Неприятно мне стало. По глазам вижу: врет Илья, на ходу все выдумывает. Ну что ж, его дело. Только из-за этого по-настоящему я и пожалеть его не могу, разделить с ним тревогу. Для порядка, из вежливости все же я мотал головой. «Да-да-да…» Но Илья не отстает. Я пошел, и он за мной. Остановились на носу, у лебедки, где прошлый раз со мной Шура сидела. Плещет вода, как дымок тонкий, туман у берегов стелется. Илья дышит мне водкой в лицо, теребит за рукав.
— Костя, я не могу рисковать.
— Чем рисковать?
— Остановится или нет «Родина». Надо, чтобы остановилась.
— Да ко мне-то ты чего прилип? Я ведь не капитан, теплоходом не командую.
— Нет, ты можешь.
— Интересно, — говорю. — Это как же?
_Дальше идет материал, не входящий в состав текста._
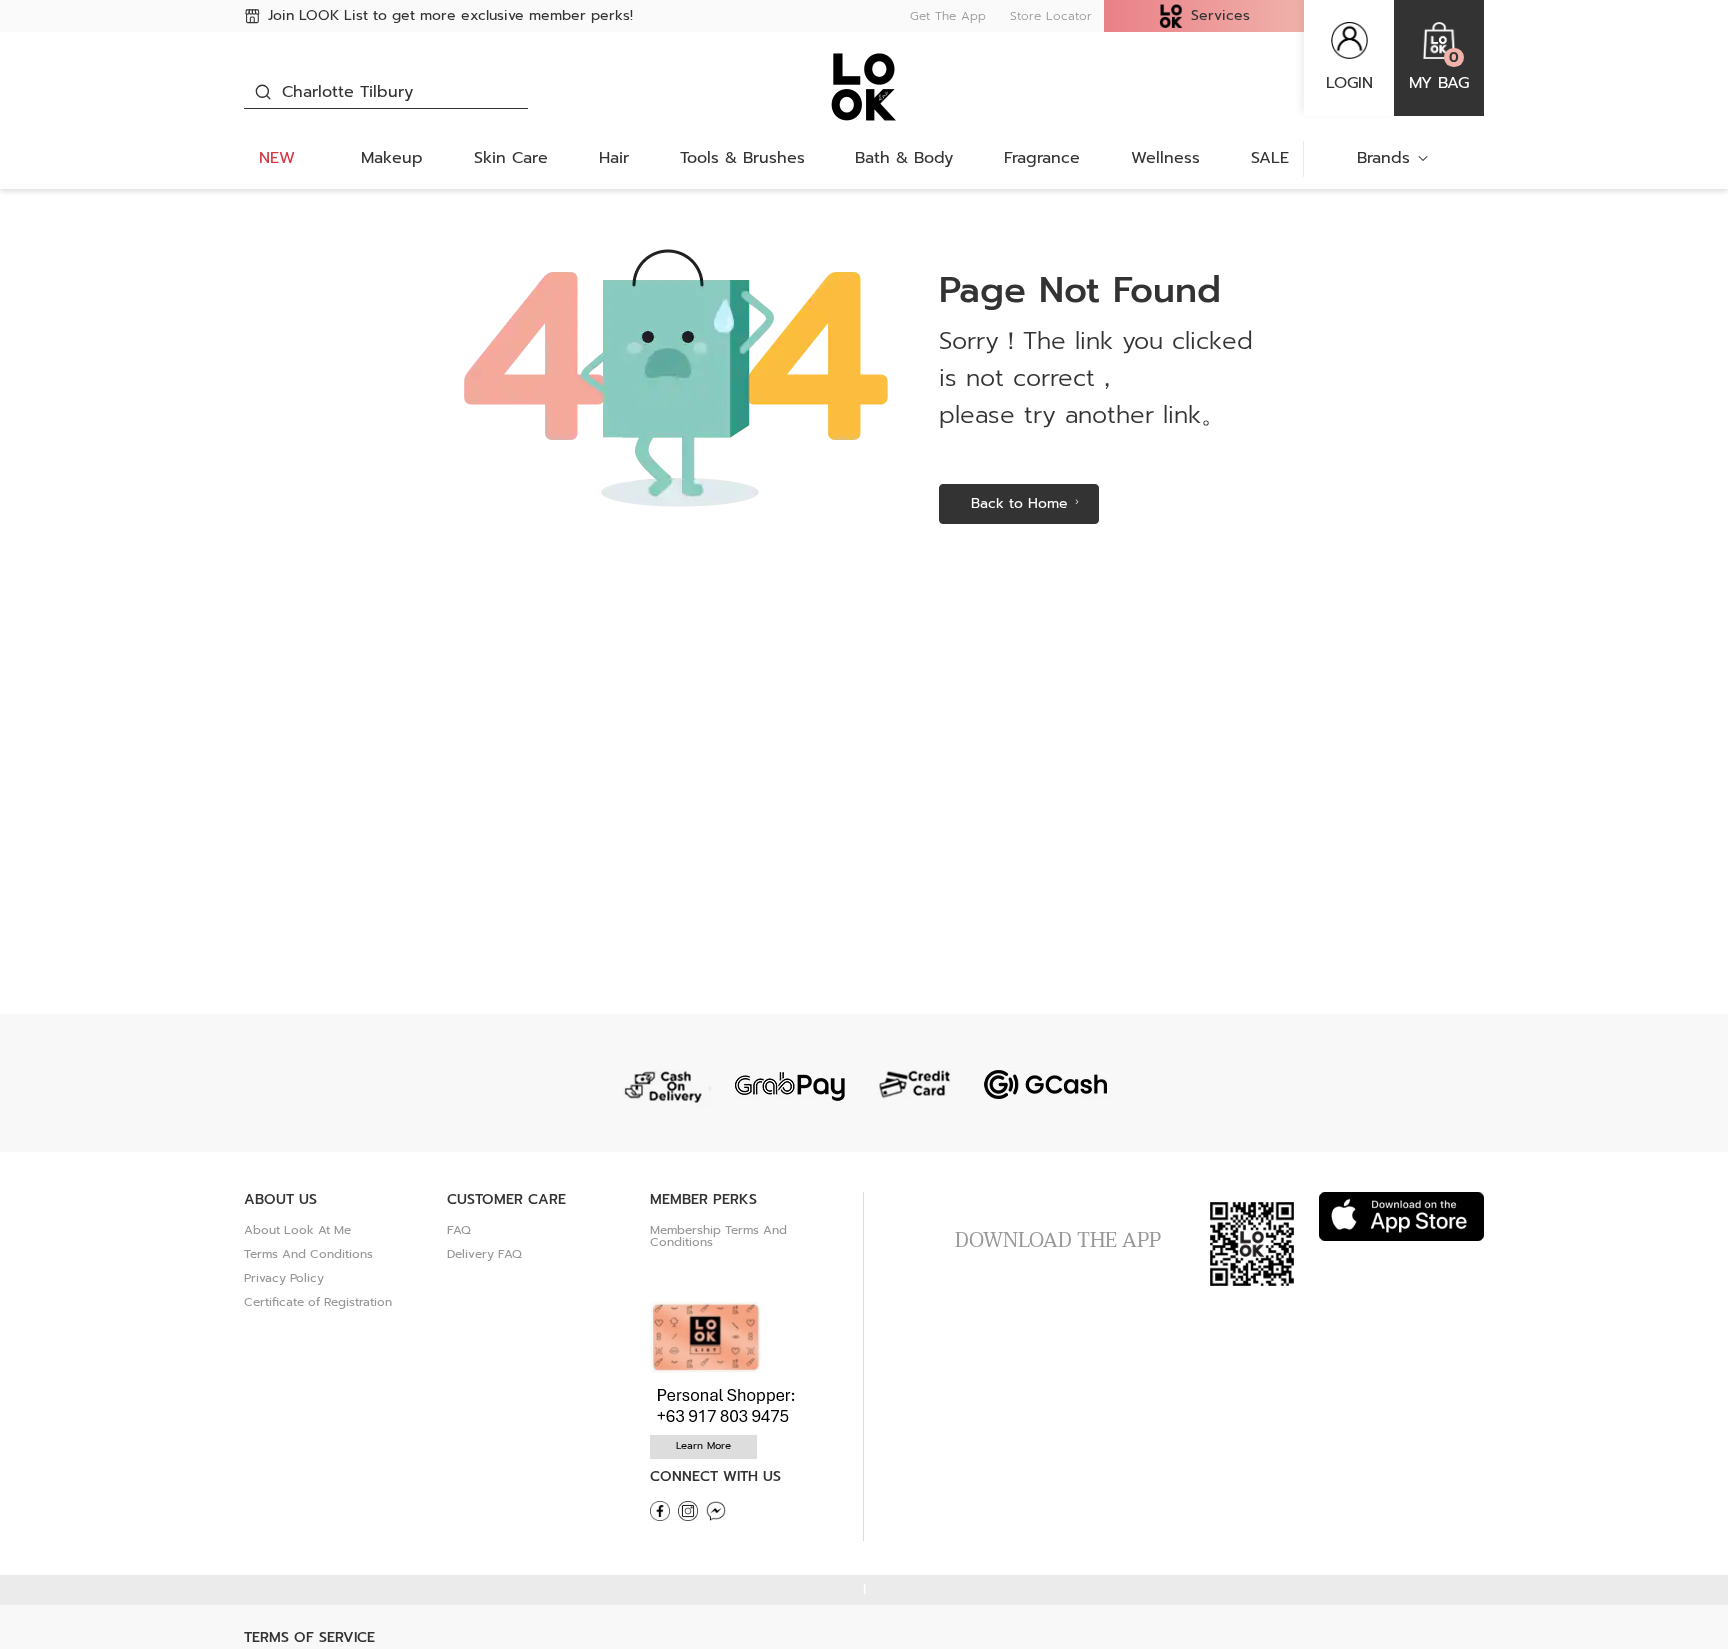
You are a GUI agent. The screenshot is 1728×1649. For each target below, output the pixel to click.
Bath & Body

Пожалуйста, объясни, и я скомандую.
— А вот так. Ты договорись со своей Шуркой, чтобы она все-таки дала сведения капитану на выгрузку почты. Ну, письма там или посылки.
— Ого! — говорю. — Вон ты куда! Только, во-первых, Шура не «моя», а во-вторых, в такие дела я вообще не стану впутываться.
Если бы я порезче Илью оборвал, может, на этом наш разговор и закончился бы. А тут он, наверно, понял меня так, что я колеблюсь, потому и подбираю «во-первых» да «во-вторых».
— Костя, друг, — говорит, — ну, выручи еще раз! Я бы и сам договорился с Шуркой, да она за Тумарка на меня злится.
Сказал, и я вижу — быстренько спохватился он: дескать, не вовремя ляпнул. А меня это, сам не знаю отчего, очень крепко задело. Сразу же вспомнилось, как Тумарк от меня отодвинулся, когда я хотел с ним поделиться насчет Шуры. Он тогда покраснел и сказал: «Не надо, Костя, об этом». Тогда я понял так: парень он скромный, не любит пустозвонить о девушках. Но я тогда и не подумал, что это и прямо с Шурой как-то связано. Теперь от слов Ильи даже дыхание у меня перехватило.